The growing concern over ozone-depletion, the Montreal Protocol and the U.S. Clean Air Act led to the introduction world-wide of chlorine-free refrigerants (HFC's) and an immediate rush by detector manufacturers to produce a tool able to respond, at appropriate levels, to a gas with no chlorine content. All previous halogen refrigerants had contained chlorine (CFC's and HCFC's), and that is the most easily detected component using Corona Discharge Technology. The response to fluorine is some 20 to 100 times less, and this requires major changes in tip sensitivity and circuit gain.
Such changes include: new tip shell and electrode (not interchangeable with previous styles), modified voltage pulse to the tip to change the duty cycle and separate (switchable) hi-gain circuitry to handle the very low signal input from fluorine detection. The inherent problem with hi-gain amplifiers is their susceptibility to electronic "noise" and their amplification of unwanted signals, which is why a separate circuit was developed for HFC signal handling, rather than one circuit, with variable gain, to handle everything. Reprinted with the permission of TIF Instruments, Inc.Technical Description
The GHH5000 Series (right) halogen leak detectors operate upon a principle known as "negative corona discharge," which works due to the phenomenon of "electron affinity," the ability of a given compound to "steal" or capture free electrons. Detection occurs as a result of this effect, causing a change in the current flow within a sensing tip designed to take advantage of the phenomenon. The sensing tip is composed of two electrodes, an anode and cathode, exposed to the atmosphere. A stepped-up voltage with a potential up to 2000 volts is applied to the electrodes causing a corona, or "cloud" of electrons, between the electrodes. This corona causes a current flow with a given value in any given atmosphere.

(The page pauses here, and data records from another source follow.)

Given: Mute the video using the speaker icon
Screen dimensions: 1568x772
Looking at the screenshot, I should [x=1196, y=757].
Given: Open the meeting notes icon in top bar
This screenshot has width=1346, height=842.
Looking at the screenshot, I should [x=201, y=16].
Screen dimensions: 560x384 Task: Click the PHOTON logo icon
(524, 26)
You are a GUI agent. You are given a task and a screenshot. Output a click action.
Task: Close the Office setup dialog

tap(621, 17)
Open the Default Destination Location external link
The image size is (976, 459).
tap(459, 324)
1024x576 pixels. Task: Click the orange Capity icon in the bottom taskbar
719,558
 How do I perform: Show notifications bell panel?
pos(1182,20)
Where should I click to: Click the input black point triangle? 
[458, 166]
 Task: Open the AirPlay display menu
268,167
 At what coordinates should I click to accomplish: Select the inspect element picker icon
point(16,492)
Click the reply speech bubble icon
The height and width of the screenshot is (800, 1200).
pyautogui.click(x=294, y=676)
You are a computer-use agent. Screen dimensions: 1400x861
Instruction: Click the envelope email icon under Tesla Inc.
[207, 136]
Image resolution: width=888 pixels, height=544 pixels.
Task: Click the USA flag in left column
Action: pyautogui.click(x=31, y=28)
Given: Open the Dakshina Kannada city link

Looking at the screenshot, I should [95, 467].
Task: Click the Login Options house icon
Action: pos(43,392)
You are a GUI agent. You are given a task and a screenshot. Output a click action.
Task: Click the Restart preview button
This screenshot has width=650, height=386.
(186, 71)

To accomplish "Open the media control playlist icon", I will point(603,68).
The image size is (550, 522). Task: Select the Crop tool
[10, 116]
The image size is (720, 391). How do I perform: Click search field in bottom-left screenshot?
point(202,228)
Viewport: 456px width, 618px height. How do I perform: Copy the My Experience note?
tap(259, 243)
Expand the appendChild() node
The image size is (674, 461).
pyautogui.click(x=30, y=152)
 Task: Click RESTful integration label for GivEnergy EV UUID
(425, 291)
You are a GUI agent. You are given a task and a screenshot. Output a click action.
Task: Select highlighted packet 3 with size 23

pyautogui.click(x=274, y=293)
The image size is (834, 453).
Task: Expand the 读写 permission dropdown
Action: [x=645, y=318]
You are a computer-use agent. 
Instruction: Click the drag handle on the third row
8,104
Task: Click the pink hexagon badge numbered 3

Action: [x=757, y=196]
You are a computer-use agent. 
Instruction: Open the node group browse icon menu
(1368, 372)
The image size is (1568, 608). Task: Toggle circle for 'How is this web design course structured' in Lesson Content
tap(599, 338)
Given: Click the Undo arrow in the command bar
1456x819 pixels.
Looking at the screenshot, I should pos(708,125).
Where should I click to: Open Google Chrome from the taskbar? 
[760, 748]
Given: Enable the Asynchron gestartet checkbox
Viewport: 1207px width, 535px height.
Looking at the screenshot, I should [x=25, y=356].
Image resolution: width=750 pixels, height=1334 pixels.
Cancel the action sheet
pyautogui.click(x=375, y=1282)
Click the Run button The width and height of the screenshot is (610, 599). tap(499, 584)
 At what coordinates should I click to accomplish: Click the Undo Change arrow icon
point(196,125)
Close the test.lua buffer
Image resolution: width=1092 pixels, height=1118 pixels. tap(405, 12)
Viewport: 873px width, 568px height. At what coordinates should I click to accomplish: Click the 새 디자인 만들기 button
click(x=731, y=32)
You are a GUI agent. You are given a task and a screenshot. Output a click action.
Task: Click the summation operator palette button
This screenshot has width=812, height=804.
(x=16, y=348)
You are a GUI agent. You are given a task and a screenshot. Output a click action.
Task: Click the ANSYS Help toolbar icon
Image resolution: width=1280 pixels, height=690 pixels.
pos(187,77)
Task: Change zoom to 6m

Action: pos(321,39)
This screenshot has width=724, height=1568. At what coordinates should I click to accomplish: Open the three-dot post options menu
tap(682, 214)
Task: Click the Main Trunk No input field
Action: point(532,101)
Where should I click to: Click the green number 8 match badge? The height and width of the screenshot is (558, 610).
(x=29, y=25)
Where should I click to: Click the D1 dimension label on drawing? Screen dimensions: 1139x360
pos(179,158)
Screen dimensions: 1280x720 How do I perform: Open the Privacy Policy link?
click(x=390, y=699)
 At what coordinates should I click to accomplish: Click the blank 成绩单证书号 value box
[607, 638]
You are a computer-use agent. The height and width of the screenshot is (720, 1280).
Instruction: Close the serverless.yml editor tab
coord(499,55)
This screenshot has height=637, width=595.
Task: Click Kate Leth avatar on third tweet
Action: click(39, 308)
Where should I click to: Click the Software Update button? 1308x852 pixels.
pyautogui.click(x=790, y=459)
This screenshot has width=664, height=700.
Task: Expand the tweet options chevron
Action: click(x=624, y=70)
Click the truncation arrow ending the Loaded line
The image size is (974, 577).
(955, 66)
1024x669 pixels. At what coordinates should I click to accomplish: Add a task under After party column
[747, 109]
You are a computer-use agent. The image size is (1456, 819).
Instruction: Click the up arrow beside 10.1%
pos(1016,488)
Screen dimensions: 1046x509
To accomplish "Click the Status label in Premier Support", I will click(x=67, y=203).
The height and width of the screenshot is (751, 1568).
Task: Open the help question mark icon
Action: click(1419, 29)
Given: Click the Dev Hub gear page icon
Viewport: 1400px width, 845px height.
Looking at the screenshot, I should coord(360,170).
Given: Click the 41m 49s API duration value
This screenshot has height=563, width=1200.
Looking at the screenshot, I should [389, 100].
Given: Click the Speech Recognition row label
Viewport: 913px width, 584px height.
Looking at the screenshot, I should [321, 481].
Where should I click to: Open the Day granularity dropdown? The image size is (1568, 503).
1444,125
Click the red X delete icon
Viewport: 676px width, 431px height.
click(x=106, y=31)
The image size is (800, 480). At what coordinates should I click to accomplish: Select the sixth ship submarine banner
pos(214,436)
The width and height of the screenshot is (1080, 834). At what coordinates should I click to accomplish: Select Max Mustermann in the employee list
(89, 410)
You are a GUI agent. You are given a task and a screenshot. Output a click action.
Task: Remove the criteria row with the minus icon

As a halogen or halogenated compound enters the tip, and displaces the existing atmosphere (or part of it), electron affinity comes into play and electrons are "stolen" from the corona. This causes the current flow to decrease. The greater the concentration of halogens within the tip, the lesser the current flow.
The circuit is designed to convert the tip current flow into a proportional voltage potential, and monitor such potential. Upon initial power up, the circuit reads this potential and stores its value for reference. When tip current decreases the corresponding voltage potential also decreases. If the potential falls below the stored value an audible (and visual on the GHH-5650) signal is generated to alert the operator to detection. At any point the reference (stored) value may be reset to prevent ambient or "background" contamination from generating new alarms or to return to maximum sensitivity if previous levels have been set.